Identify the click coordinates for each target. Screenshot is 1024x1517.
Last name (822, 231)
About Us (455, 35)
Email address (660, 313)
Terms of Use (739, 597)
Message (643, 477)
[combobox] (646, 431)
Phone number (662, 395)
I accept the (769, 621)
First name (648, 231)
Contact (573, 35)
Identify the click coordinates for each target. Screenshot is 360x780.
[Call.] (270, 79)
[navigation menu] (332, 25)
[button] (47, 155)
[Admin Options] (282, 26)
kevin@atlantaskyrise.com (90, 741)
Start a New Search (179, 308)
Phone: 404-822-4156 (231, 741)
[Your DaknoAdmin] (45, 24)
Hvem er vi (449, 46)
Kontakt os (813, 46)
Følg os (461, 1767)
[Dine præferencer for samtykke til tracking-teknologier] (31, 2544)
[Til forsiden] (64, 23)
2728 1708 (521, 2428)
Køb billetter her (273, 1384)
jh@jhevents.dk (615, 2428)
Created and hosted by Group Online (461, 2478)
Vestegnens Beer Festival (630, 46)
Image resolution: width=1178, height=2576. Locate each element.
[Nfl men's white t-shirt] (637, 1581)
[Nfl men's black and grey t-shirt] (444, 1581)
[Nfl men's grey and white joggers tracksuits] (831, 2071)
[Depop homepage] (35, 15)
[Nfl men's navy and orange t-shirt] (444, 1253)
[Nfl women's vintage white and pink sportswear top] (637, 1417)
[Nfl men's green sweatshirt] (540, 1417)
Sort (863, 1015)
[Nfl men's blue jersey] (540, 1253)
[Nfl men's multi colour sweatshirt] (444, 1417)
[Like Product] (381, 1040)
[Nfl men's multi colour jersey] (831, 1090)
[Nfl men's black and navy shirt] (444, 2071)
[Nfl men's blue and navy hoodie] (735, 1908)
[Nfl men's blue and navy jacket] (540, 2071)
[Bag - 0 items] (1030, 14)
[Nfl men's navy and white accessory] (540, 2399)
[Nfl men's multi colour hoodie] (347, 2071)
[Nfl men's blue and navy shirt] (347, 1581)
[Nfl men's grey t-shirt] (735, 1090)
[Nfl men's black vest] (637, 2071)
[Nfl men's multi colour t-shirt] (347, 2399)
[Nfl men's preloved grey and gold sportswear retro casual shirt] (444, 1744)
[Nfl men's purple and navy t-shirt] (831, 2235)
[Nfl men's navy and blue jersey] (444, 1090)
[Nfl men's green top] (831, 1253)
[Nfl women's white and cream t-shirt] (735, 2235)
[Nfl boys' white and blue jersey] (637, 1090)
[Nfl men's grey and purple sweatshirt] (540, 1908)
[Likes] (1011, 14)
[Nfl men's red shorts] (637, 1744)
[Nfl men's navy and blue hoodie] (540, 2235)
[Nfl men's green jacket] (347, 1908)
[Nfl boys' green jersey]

******************************

Task statement> Each line above should be duplicated without any alteration.

Task output>
Identify the click coordinates for each target. Screenshot is 1024x1517.
Last name (822, 231)
About Us (455, 35)
Email address (660, 313)
Terms of Use (739, 597)
Message (643, 477)
[combobox] (646, 431)
Phone number (662, 395)
I accept the (769, 621)
First name (648, 231)
Contact (573, 35)
Identify the click coordinates for each target. Screenshot is 360x780.
[Call.] (270, 79)
[navigation menu] (332, 25)
[button] (47, 155)
[Admin Options] (282, 26)
kevin@atlantaskyrise.com (90, 741)
Start a New Search (179, 308)
Phone: 404-822-4156 (231, 741)
[Your DaknoAdmin] (45, 24)
Hvem er vi (449, 46)
Kontakt os (813, 46)
Følg os (461, 1767)
[Dine præferencer for samtykke til tracking-teknologier] (31, 2544)
[Til forsiden] (64, 23)
2728 1708 (521, 2428)
Køb billetter her (273, 1384)
jh@jhevents.dk (615, 2428)
Created and hosted by Group Online (461, 2478)
Vestegnens Beer Festival (630, 46)
Image resolution: width=1178, height=2576. Locate each element.
[Nfl men's white t-shirt] (637, 1581)
[Nfl men's black and grey t-shirt] (444, 1581)
[Nfl men's grey and white joggers tracksuits] (831, 2071)
[Depop homepage] (35, 15)
[Nfl men's navy and orange t-shirt] (444, 1253)
[Nfl women's vintage white and pink sportswear top] (637, 1417)
[Nfl men's green sweatshirt] (540, 1417)
Sort (863, 1015)
[Nfl men's blue jersey] (540, 1253)
[Nfl men's multi colour sweatshirt] (444, 1417)
[Like Product] (381, 1040)
[Nfl men's multi colour jersey] (831, 1090)
[Nfl men's black and navy shirt] (444, 2071)
[Nfl men's blue and navy hoodie] (735, 1908)
[Nfl men's blue and navy jacket] (540, 2071)
[Bag - 0 items] (1030, 14)
[Nfl men's navy and white accessory] (540, 2399)
[Nfl men's multi colour hoodie] (347, 2071)
[Nfl men's blue and navy shirt] (347, 1581)
[Nfl men's grey t-shirt] (735, 1090)
[Nfl men's black vest] (637, 2071)
[Nfl men's multi colour t-shirt] (347, 2399)
[Nfl men's preloved grey and gold sportswear retro casual shirt] (444, 1744)
[Nfl men's purple and navy t-shirt] (831, 2235)
[Nfl men's navy and blue jersey] (444, 1090)
[Nfl men's green top] (831, 1253)
[Nfl women's white and cream t-shirt] (735, 2235)
[Nfl boys' white and blue jersey] (637, 1090)
[Nfl men's grey and purple sweatshirt] (540, 1908)
[Likes] (1011, 14)
[Nfl men's red shorts] (637, 1744)
[Nfl men's navy and blue hoodie] (540, 2235)
[Nfl men's green jacket] (347, 1908)
[Nfl boys' green jersey]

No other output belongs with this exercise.